Matching Data Fields Is a Challenging Problem

There are complex challenges involved in matching data fields containing credit application data. For example, here are some phenomena commonly found:

  • Use of different forms of a name such as a nickname: Robert vs. Bob
  • Simple typos
  • Spelling variants: Sean vs. Shawn
  • Ethnicity-specific phenomena:
    • Hispanic personal names typically contain a patronymic and matronymic. The latter is frequently dropped: Hector Garcia-Lopez vs. Hector Garcia.
    • Arabic names frequently contain the definite article “al.” It is frequently left out: Haroun al-Rashid vs. Haroun Rashid
  • Women still frequently change their surname after marriage.
  • Addresses exhibit frequent variations:
    • Numerical vs. written notation: 12 Maple St vs.
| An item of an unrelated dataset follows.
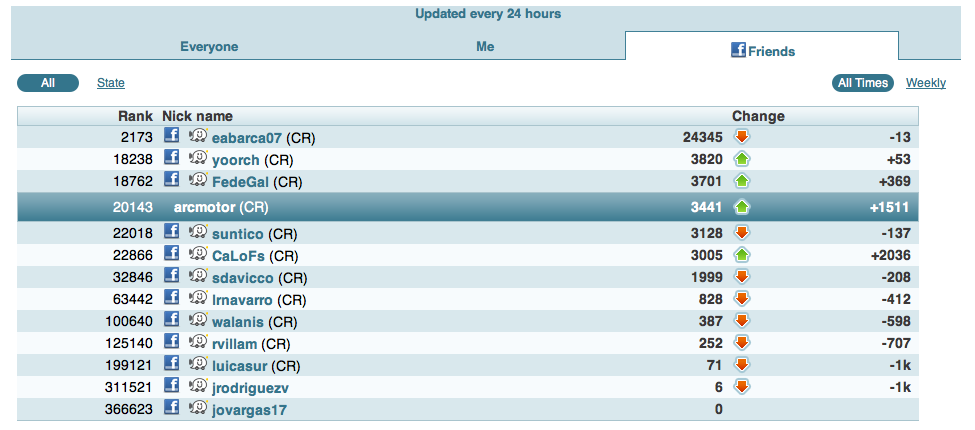Open the Me tab

coord(485,46)
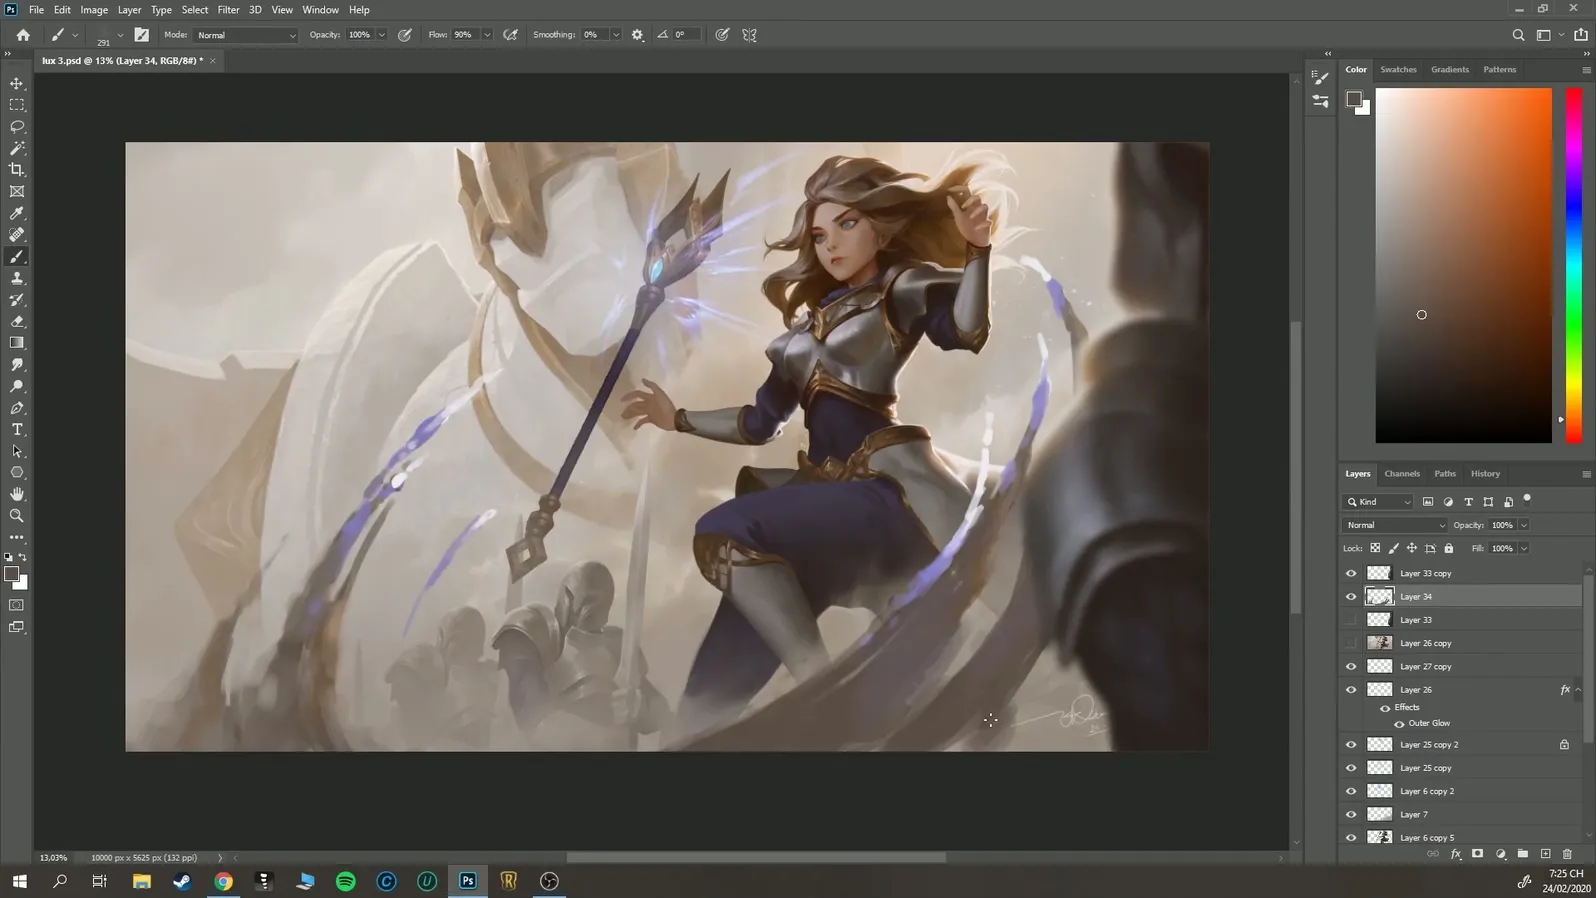Activate the Eyedropper tool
Twelve Maple St
    • Abbreviations: Avenue vs. Ave, West vs. W.
    • Varying order of elements (“Paris 75008” vs. “75008 Paris”)
    • Translated elements (“Wien, Österreich” vs. “Vienna, Austria”)
  • Dates have multiple possibilities: 10/09/72 vs. 10/09/1972 vs. October 9, 1972 vs. Oct. 9, 1972.

Identity Resolution Is a Technology That Can Help

In order to determine the accuracy of the third-party data, what is needed is a technology that can match on each data field individually and return a score indicating how close the match is. For each field, it needs to apply matching that is suitable to the characteristics of that field.

The technology also must be able to return a combined score for all fields. It needs to be highly accurate, minimizing both false positives and false negatives.

Both the individual field scores and the combined ones will provide the lender with a fine-grained view of how good a match the data returned by the third party really is. This will also contribute to the lender’s being better able to meet its KYC and AML requirements.

How Identity Resolution Works

Advanced Identity Resolution is a technology that meets the requirements above. First, it matches in a fuzzy way, using matching models derived from Machine Learning algorithms that are trained on a large amount of real-world data. It scores matches on each field (e.g., person name, address, DoB) to indicate degree of similarity and also provides a combined score for all fields. Finally, it allows user to create business rules that determine the threshold for a good match.

Summary

It’s critical that a lender has highly accurate matching of credit applicants. Identity Resolution can play a valuable role in assessing accuracy by providing specific, quantitative assessment of how close matches are at both the individual field level and for the combined fields.